TRY IT: Where in the data does the word "computer" appear? Find those lines and copy them.

RECORDS SUPPLIED:
▶

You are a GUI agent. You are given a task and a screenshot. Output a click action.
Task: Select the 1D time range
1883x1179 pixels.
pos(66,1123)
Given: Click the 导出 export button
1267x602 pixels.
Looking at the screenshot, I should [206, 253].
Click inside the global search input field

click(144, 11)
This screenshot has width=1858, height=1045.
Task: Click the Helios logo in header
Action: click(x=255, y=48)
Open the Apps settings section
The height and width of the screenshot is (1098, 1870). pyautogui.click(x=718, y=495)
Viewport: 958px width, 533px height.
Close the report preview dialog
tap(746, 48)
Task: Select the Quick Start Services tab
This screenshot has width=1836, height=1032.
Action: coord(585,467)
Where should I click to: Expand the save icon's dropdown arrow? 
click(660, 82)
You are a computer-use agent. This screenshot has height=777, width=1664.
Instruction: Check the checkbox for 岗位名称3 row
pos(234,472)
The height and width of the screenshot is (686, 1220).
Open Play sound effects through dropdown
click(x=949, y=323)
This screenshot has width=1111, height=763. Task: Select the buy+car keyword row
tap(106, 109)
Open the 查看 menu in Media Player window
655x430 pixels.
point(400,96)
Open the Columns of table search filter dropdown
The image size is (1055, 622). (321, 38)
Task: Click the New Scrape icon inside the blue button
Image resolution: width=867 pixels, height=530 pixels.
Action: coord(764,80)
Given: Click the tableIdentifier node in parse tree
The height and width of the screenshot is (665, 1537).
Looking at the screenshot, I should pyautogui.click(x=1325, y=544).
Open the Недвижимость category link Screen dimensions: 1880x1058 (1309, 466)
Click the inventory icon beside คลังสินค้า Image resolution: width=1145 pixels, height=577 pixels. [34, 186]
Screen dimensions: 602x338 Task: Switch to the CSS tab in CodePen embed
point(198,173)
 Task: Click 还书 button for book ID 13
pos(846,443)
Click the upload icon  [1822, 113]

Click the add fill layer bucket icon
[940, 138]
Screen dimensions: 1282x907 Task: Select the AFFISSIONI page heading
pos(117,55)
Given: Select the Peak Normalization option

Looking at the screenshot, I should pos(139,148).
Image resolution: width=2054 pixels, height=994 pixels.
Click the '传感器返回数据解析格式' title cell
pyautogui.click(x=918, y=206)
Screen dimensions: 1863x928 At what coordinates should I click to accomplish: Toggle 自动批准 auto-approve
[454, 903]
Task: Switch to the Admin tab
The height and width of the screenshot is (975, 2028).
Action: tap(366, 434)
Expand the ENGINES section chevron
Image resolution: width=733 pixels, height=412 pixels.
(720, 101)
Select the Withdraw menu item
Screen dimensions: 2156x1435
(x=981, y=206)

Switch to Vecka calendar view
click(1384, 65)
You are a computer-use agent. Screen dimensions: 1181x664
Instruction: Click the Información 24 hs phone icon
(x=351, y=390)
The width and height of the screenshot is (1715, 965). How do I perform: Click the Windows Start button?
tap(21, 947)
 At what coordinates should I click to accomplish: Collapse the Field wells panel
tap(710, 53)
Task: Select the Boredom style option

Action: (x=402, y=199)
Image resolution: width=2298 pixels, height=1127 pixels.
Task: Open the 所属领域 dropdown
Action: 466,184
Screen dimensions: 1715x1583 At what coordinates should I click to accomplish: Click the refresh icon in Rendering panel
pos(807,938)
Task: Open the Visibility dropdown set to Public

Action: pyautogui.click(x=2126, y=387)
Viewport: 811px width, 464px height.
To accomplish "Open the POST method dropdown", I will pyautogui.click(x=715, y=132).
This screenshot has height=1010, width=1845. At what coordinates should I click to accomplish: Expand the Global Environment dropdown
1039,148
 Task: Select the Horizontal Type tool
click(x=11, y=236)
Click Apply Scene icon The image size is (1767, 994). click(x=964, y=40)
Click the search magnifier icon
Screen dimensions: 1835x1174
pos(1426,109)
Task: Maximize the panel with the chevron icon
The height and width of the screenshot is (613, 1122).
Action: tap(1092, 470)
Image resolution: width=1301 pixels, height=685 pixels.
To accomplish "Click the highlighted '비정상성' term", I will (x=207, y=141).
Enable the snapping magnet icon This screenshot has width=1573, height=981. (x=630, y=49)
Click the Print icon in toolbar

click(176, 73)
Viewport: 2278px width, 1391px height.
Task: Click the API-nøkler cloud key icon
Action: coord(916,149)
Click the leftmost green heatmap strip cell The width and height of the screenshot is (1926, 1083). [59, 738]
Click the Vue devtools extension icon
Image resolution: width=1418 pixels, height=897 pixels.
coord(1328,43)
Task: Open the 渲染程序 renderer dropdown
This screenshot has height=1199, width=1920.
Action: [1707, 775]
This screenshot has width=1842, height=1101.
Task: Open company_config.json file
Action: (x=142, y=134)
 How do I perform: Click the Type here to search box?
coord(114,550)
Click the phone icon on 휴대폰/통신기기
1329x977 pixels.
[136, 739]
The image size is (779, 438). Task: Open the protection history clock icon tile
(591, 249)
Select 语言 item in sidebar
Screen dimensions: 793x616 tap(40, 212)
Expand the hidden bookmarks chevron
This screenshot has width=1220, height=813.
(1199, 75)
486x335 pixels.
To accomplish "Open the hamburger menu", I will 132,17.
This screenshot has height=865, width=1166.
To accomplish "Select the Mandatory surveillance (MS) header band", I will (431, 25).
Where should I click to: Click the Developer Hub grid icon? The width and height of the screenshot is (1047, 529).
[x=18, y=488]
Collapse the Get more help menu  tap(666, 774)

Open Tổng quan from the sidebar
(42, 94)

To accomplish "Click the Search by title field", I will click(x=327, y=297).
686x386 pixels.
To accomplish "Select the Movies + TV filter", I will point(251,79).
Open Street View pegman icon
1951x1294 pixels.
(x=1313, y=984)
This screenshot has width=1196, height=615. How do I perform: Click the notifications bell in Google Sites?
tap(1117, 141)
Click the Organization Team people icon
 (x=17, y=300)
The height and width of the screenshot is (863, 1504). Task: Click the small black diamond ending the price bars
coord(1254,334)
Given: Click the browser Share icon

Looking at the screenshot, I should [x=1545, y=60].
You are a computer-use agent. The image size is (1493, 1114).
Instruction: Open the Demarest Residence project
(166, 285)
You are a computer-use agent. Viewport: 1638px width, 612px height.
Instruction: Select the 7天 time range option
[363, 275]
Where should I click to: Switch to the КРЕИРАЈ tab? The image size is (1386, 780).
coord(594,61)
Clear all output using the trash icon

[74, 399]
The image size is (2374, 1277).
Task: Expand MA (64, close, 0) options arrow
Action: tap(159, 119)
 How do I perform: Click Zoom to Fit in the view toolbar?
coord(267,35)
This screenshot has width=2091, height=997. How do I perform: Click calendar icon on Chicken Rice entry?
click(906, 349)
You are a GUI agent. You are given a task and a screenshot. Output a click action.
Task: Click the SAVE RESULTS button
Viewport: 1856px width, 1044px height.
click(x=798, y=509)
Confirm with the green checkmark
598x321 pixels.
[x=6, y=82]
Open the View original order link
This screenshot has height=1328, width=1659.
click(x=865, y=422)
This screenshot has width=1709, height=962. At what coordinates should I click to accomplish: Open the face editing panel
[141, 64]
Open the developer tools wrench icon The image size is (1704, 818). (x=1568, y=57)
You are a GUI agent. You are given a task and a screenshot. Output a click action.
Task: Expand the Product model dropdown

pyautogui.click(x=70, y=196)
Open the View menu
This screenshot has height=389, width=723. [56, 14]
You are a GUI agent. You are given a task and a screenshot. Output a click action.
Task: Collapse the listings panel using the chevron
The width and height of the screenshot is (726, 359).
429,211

◀

EXERCISE SOLUTION:
You are a computer-use agent. This screenshot has height=777, width=1664.
You are a computer-use agent. Screen dimensions: 1181x664
You are a computer-use agent. The image size is (1493, 1114).
You are a computer-use agent. Viewport: 1638px width, 612px height.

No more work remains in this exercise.